→ THE INPUT:
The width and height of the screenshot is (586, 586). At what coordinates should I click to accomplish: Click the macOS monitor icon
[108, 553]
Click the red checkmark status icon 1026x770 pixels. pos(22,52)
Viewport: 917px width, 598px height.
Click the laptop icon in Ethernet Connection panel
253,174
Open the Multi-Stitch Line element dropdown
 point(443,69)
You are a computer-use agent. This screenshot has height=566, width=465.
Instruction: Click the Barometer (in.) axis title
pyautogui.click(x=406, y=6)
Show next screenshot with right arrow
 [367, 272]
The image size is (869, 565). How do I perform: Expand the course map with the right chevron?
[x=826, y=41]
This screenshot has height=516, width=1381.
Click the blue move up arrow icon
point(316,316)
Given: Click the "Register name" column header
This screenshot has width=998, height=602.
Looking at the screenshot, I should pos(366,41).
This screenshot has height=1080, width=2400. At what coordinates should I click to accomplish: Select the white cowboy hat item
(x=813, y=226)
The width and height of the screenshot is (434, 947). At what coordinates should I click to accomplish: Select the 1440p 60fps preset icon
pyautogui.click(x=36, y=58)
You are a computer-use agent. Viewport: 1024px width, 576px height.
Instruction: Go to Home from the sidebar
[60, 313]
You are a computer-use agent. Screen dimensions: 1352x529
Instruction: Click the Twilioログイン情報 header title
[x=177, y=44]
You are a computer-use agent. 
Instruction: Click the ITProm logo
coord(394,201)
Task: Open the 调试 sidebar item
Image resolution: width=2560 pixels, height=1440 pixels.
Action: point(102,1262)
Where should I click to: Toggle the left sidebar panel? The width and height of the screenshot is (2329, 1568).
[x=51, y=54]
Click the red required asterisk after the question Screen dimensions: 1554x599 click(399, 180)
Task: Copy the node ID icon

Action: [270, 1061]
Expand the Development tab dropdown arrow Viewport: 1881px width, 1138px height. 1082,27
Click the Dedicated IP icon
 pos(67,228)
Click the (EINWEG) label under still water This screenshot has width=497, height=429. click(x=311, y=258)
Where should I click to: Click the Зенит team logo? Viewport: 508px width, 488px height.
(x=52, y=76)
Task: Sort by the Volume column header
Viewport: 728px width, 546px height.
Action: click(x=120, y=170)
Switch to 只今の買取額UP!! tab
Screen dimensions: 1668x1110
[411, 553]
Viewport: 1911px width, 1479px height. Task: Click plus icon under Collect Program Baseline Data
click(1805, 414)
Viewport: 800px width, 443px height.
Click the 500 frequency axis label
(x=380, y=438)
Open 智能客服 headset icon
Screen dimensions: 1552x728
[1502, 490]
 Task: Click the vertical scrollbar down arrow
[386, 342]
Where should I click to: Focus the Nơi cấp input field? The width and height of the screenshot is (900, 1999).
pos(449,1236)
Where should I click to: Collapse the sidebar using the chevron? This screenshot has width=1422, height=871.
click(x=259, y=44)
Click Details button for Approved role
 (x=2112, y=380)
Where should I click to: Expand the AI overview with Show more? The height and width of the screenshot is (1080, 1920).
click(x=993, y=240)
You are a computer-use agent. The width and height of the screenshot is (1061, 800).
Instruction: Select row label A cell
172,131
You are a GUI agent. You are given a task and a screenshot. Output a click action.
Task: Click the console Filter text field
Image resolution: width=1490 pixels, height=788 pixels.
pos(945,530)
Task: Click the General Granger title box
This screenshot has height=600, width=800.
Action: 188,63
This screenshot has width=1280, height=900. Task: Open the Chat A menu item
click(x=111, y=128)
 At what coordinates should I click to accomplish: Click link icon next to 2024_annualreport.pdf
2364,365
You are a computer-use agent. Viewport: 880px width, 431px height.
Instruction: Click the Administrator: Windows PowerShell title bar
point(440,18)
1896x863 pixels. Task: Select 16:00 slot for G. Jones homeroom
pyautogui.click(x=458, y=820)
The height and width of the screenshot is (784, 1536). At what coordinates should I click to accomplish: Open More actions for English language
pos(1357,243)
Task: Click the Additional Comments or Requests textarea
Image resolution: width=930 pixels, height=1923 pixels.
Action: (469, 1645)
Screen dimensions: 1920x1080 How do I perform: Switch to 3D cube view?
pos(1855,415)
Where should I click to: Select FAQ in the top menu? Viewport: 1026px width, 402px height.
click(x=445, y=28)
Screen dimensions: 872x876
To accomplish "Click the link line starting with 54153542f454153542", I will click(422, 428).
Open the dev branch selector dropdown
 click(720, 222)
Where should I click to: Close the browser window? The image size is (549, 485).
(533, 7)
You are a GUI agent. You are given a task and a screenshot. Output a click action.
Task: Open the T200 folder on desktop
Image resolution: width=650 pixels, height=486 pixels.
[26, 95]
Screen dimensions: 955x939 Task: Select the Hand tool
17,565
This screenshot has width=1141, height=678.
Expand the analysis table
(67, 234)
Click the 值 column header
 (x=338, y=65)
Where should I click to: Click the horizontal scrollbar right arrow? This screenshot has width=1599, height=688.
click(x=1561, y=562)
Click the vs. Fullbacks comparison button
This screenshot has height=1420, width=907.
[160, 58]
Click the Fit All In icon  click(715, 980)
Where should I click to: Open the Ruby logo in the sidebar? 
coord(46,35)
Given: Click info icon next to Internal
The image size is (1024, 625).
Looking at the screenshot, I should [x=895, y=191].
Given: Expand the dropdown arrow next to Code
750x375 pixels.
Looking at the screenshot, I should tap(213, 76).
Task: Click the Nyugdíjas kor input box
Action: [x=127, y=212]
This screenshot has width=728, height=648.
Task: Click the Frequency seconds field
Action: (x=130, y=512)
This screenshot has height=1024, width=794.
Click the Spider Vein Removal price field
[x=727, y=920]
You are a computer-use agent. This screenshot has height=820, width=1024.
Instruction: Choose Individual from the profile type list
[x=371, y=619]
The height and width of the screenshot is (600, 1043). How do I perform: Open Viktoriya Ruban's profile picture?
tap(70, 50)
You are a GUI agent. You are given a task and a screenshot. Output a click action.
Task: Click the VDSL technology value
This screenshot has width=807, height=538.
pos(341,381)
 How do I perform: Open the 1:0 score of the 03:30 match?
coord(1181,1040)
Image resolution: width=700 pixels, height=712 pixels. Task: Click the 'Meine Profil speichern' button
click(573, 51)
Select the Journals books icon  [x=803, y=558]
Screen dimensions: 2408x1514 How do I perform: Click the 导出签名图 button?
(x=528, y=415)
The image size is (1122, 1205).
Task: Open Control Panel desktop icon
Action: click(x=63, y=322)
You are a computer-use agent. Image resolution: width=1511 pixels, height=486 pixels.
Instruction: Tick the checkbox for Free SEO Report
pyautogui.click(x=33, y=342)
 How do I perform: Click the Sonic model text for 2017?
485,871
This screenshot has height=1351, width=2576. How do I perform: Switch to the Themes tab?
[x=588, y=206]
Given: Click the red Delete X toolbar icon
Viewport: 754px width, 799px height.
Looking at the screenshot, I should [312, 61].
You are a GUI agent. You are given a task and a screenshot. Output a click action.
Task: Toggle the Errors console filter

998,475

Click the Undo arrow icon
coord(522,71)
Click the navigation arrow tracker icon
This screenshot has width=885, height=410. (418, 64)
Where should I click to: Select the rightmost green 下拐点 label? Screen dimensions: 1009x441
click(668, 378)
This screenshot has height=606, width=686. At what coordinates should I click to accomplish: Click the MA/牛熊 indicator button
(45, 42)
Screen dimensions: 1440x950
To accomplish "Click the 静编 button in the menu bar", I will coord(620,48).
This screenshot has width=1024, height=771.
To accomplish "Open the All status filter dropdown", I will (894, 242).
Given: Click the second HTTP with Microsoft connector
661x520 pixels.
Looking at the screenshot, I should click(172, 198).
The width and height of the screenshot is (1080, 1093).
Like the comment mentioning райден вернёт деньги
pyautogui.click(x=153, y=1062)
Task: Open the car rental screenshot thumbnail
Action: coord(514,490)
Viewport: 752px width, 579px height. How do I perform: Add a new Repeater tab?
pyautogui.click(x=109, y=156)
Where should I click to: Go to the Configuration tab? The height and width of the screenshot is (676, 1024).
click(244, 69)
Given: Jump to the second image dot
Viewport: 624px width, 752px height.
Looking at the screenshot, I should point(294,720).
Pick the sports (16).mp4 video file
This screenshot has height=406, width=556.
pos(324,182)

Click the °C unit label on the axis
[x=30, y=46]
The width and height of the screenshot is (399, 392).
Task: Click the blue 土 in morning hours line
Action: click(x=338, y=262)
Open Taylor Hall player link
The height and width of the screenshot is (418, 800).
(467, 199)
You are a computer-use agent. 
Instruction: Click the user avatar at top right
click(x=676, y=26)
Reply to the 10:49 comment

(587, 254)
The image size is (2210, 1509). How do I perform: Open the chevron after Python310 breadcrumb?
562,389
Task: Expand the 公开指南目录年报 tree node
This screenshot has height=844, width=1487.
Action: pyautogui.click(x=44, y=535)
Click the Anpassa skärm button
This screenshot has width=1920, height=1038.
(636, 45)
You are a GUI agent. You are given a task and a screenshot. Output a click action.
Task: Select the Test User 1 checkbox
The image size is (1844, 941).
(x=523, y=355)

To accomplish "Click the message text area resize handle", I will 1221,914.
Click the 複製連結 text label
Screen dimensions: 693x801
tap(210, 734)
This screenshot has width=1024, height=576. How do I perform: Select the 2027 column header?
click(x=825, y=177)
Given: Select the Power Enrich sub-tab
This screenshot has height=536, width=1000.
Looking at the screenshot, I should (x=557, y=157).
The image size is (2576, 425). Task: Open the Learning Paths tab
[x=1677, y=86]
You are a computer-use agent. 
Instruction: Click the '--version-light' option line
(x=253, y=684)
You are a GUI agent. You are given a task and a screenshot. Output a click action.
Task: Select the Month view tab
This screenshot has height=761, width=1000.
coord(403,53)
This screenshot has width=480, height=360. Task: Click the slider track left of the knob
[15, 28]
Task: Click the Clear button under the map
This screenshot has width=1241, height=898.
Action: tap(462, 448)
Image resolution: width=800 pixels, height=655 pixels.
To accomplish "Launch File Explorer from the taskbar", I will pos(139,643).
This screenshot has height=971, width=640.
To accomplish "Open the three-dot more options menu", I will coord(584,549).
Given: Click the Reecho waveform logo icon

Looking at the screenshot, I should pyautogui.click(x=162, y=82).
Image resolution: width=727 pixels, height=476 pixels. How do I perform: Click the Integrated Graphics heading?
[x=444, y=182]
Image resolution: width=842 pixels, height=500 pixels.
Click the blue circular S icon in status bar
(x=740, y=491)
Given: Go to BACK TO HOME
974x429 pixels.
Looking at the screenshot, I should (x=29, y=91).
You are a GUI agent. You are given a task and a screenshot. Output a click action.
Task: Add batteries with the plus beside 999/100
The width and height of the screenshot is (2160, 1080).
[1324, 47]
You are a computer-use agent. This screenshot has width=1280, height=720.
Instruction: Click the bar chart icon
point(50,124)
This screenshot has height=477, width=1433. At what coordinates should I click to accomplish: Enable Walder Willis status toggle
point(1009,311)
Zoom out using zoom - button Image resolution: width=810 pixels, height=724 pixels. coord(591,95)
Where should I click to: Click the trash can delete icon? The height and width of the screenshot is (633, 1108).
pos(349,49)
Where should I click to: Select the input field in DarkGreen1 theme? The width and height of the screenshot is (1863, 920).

→ TASK STATEMENT:
Copy the rows above from the line with "Click the navigation arrow tracker icon" to the line with "click(668, 378)", keeping both of those lines.

→ PROBLEM SOLUTION:
Click the navigation arrow tracker icon
This screenshot has width=885, height=410. (418, 64)
Where should I click to: Select the rightmost green 下拐点 label? Screen dimensions: 1009x441
click(668, 378)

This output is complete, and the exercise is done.